# Your objective:
In the text on billfish catch and release, how many tagged billfish are recaptured per year on average?

# Passage for review:
Is catch and release helping conserve billfish in Aotearoa New Zealand?

About 800 of our billfish are caught, tagged and released every year. The tagging programme is voluntary for recreational and commercial fishers. On average only three of these are recaptured per year. The other 797 plastic tags (which cost $5 each) end up in the ocean. Some tags fall out, some sink to the bottom of the ocean with the exhausted fish.

Many billfish are released, all of them injured. The fish are vulnerable to shock, disease and predation.

Marlin released with or without tags are vulnerable to shock, disease and predation.
Marlin released with or without tags are vulnerable to shock, disease and predation.

Overseas studies have found survival is not great with one in seven released fish dying. Fishers gamble with the lives of these animals every time they put a hook in the water. The ‘catch and release’ practice makes a significant contribution to the sustainability of our share of the fishery – if its stopping those fish from being landed and killed. However it’s unquestionable that the fish would be better off without being caught at all.

# Raw data:
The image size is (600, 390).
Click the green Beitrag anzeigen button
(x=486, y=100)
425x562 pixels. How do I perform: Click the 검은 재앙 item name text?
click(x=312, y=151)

# Task output:
Three